* Exercise inputs *
────────────────────
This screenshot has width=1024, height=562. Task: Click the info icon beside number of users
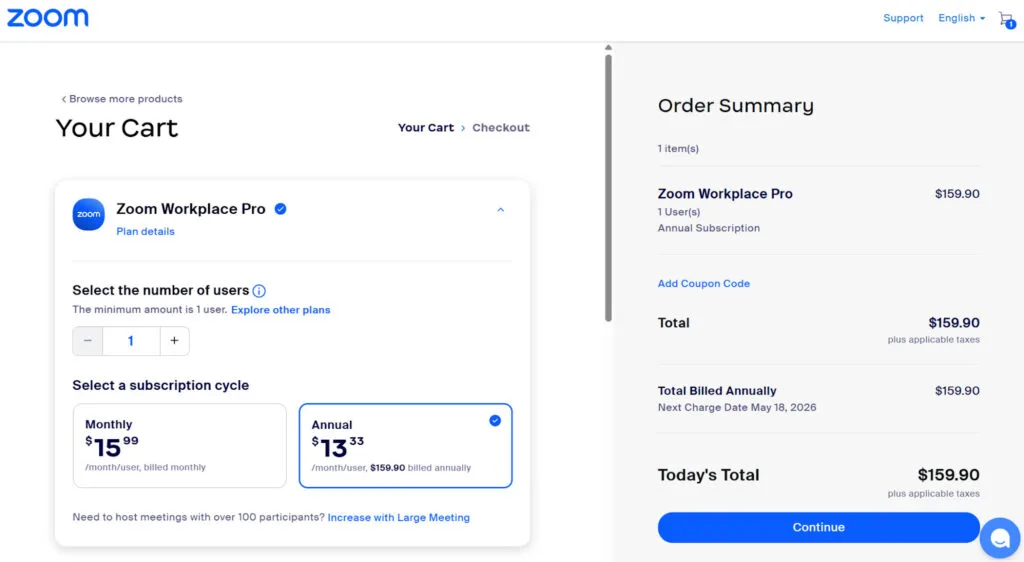click(x=259, y=291)
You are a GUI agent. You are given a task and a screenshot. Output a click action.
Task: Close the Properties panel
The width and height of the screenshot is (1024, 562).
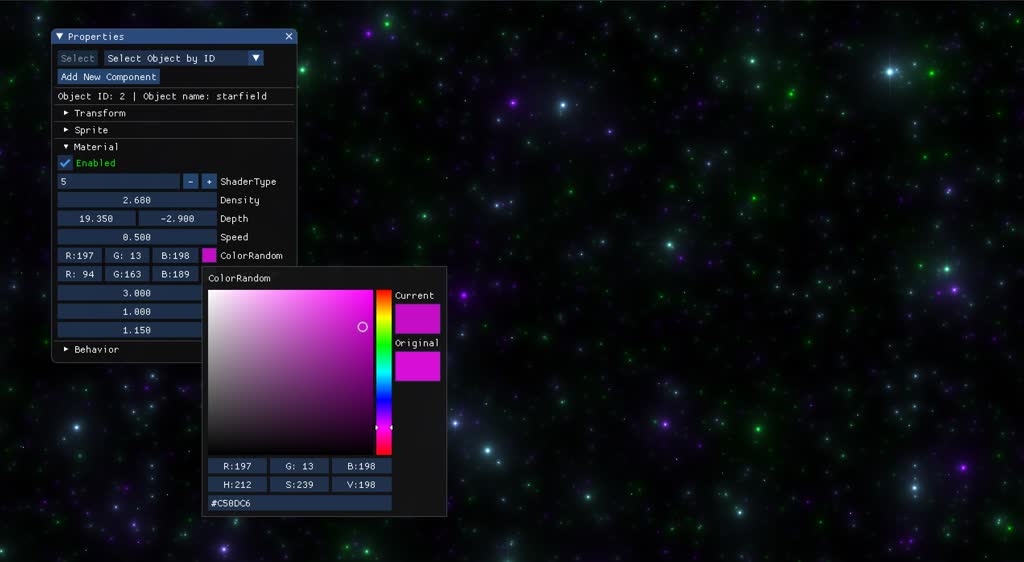289,37
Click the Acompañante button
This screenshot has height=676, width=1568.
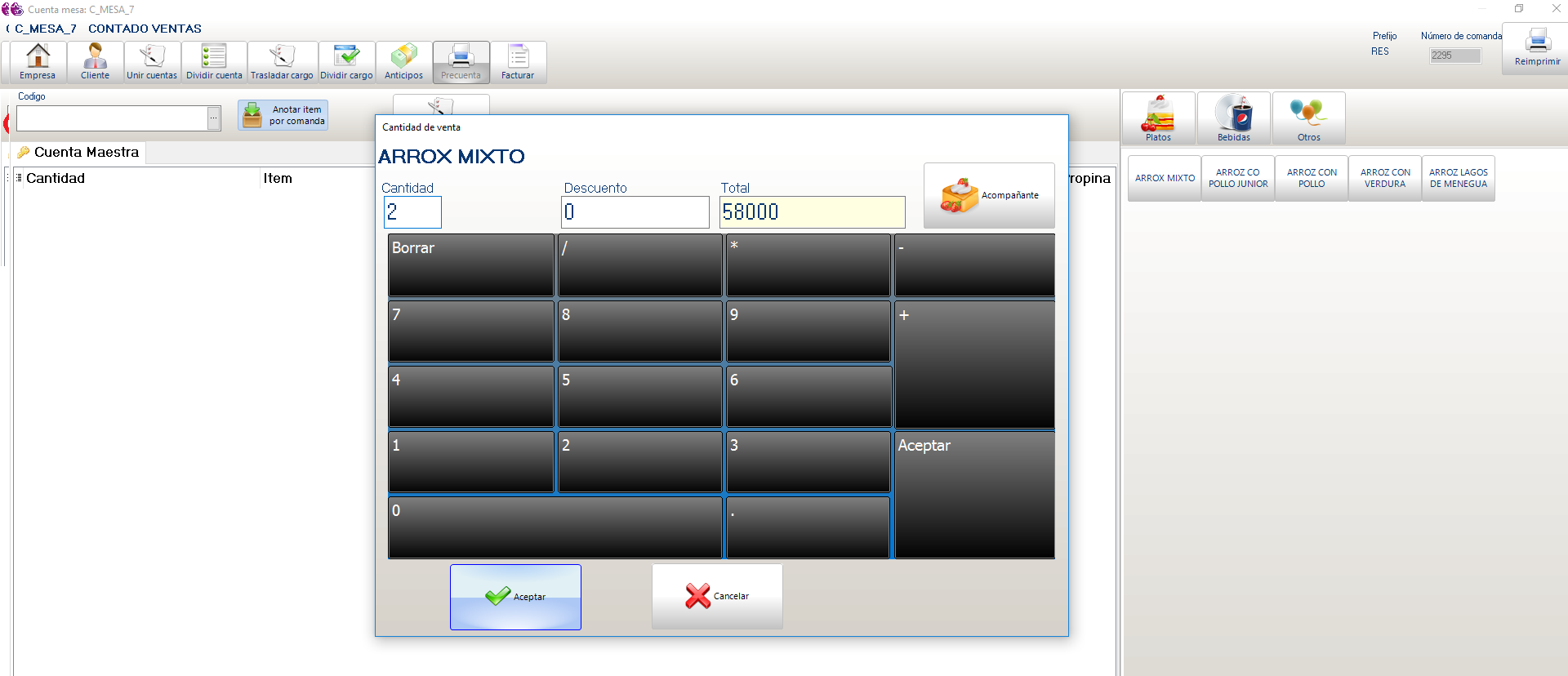pos(989,196)
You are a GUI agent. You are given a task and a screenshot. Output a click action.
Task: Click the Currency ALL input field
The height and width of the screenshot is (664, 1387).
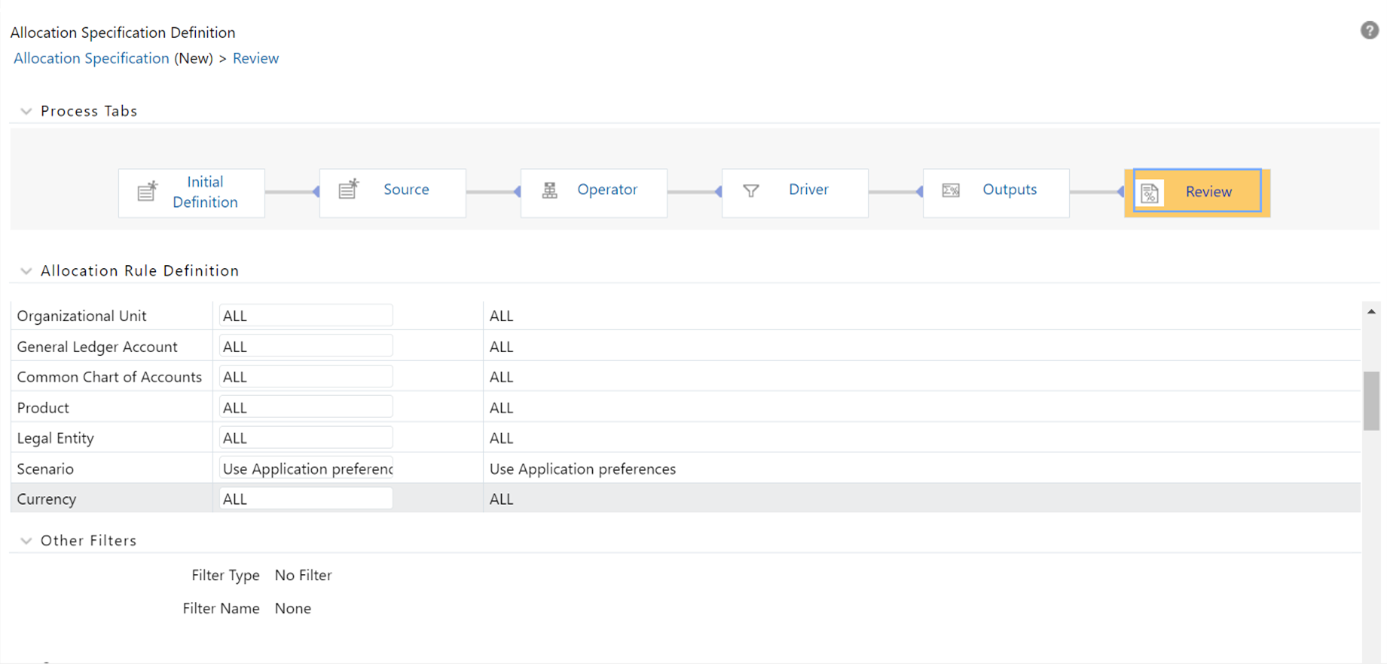[305, 497]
────────────────────
* To do *
Repeat the line that contains "Task: Close the Properties panel" and each line after it, through the last line of the listing, exactly and alone; pictures stay out of the repeat.

* Answer section *
Task: Close the Properties panel
The width and height of the screenshot is (1024, 562).
289,37
Click the Acompañante button
This screenshot has height=676, width=1568.
pos(989,196)
You are a GUI agent. You are given a task and a screenshot. Output a click action.
Task: Click the Currency ALL input field
The height and width of the screenshot is (664, 1387).
[305, 497]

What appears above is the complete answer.